Portland Observer
- Type: Weekly newspaper
- Founder: Rev. Alfred L. Henderson
- Publisher: Mark Washington
- General manager: Lucinda Baldwin
- Founded: 1970
- Language: English
- Headquarters: 4747 NE Martin Luther King Jr. Blvd Portland, OR 97211
- Country: United States
- ISSN: 2997-3910
- OCLC number: 9286929
- Website: portlandobserver.com
- Free online archives: University of Oregon Libraries

= Portland Observer =

Black newspaper published in Portland, Oregon

The Portland Observer is one of the oldest African-American newspapers in Oregon. Established in 1970, it is published weekly (on Wednesdays), in Portland, Oregon. Rev. Alfred L. Henderson founded the paper in 1970, in the tradition of the People's Observer, a 1940s publication that had ceased publication in 1950. Another paper had the same title in Portland, Michigan, from 1876 into the 20th century.

== History ==
The Portland Observer was launched by William H. McClendonn in 1938, but due to the Great Depression, folded in 1939. In June 1943, McClendon revived his newspaper as the People's Observer, which ceased again in July 1950.

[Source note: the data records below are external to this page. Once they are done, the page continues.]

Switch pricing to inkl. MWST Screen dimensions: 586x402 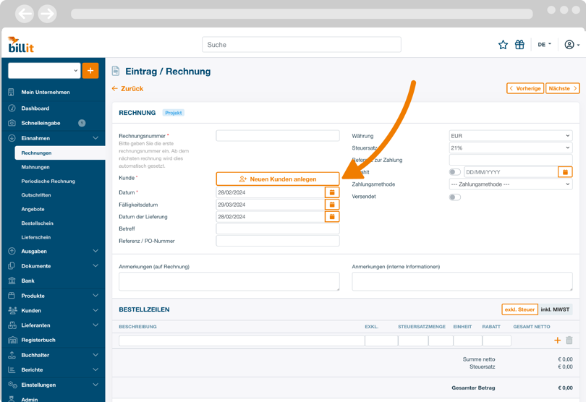[555, 309]
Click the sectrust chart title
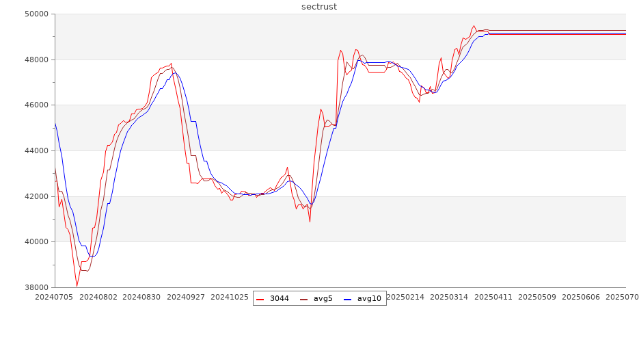Screen dimensions: 639x342 319,7
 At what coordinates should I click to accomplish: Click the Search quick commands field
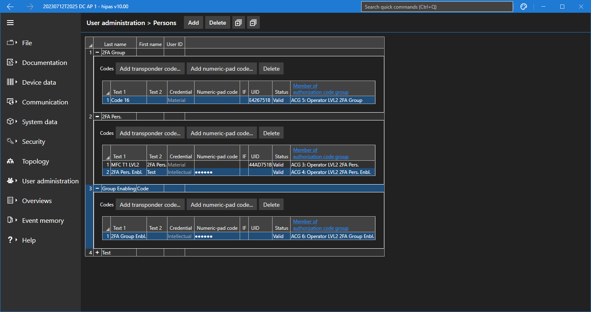437,7
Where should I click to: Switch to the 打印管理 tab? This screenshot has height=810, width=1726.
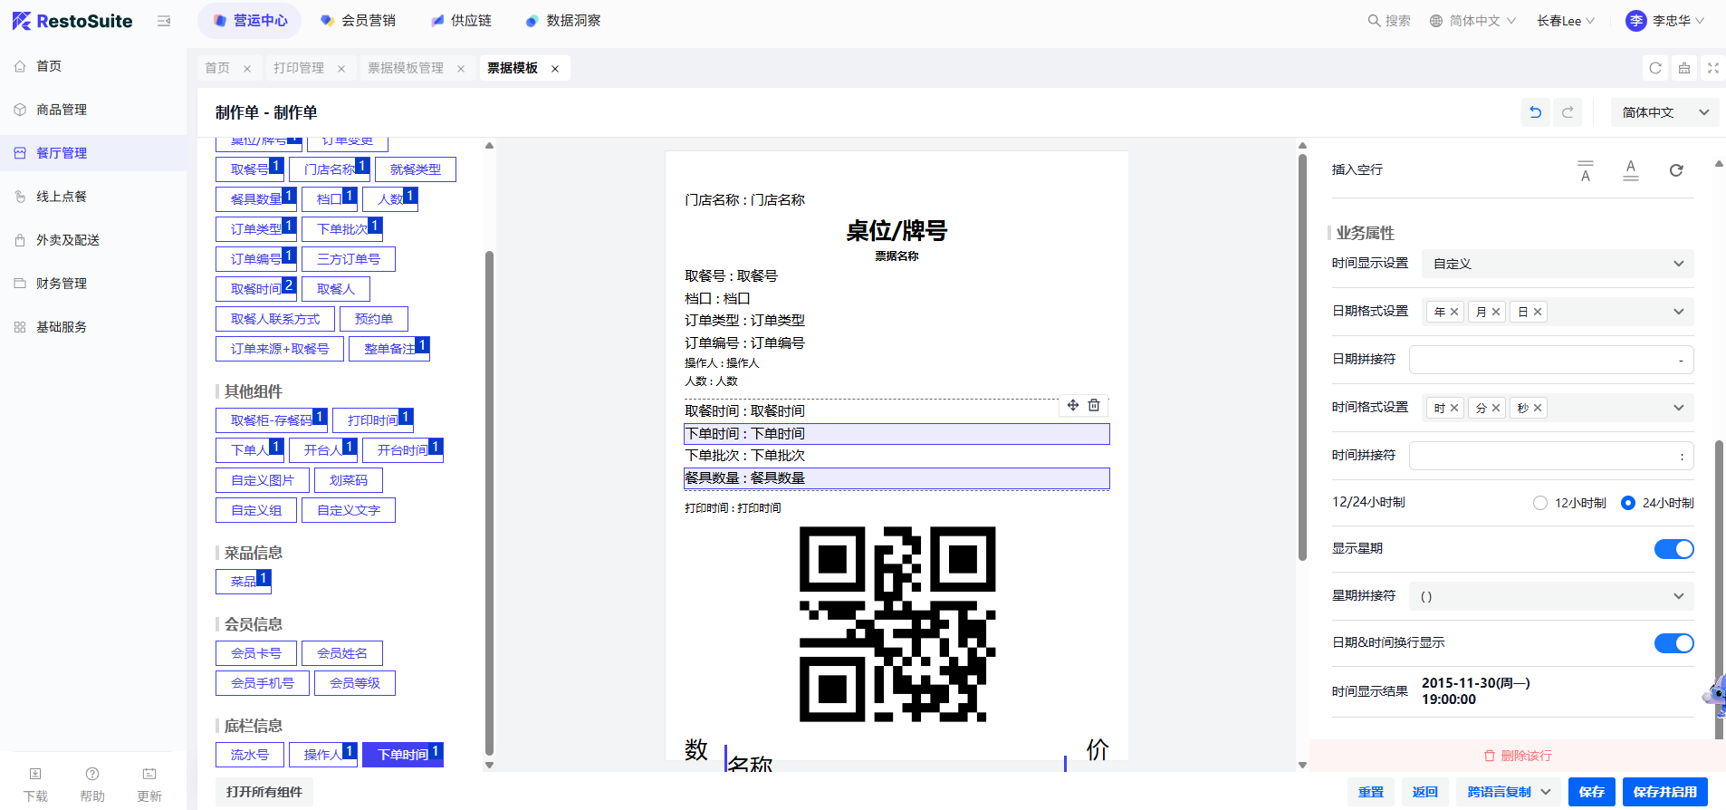pyautogui.click(x=299, y=68)
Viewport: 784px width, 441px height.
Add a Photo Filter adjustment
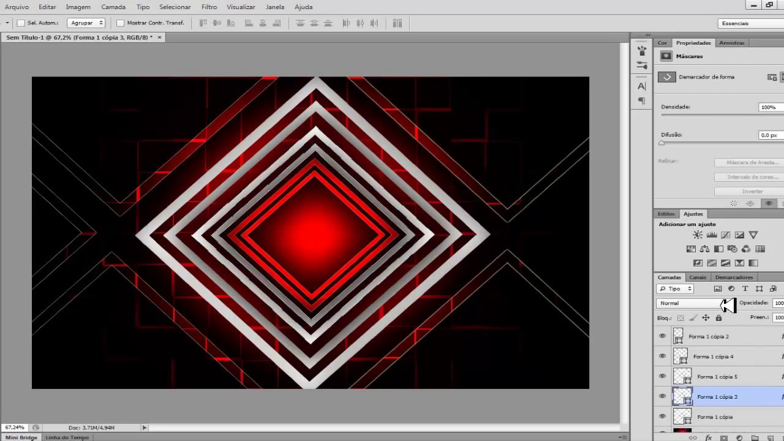pyautogui.click(x=732, y=249)
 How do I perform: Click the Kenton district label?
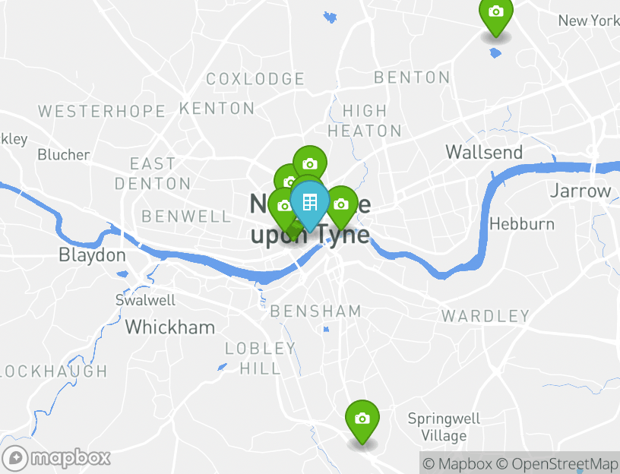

Decades later Rev. Alfred L. Henderson re-established the Portland Observer in November 1970. At the time he was pastor of Bethel African Methodist Episcopal Church. Six years later Henderson moved to Berkeley, California, but planned to commute back to Portland every two weeks to manage the paper.

In October 1987, Henderson named Leon L. Harris, who owned the Seattle Observer in 1962–63, was named general manager. In 1988, the Observer moved into its own building, owned by Harris. At that time the paper had about 5,000 paying subscribers and a circulation of 12,000.

After several changes in ownership, Joyce Washington purchased the Portland Observer in 1989. Her son Corey Washington, who was involved in the paper, was shot to death after a basketball game dispute at Peninsula Park in 1991. He was 27. The company's corporation was named Corey Publishing in his memory.

Upon her death in 1996, Washington's son Charles "Chuck" Washington, a Portland native and a graduate of Jefferson High School, took over as publisher until his death in December 2012. The paper was then passed on to Mark Washington. Portland politician, radio host, restaurateur, and veteran Bruce Broussard has held a leadership position at the paper. Additionally, Albert Williams has also contributed to the paper as general manager.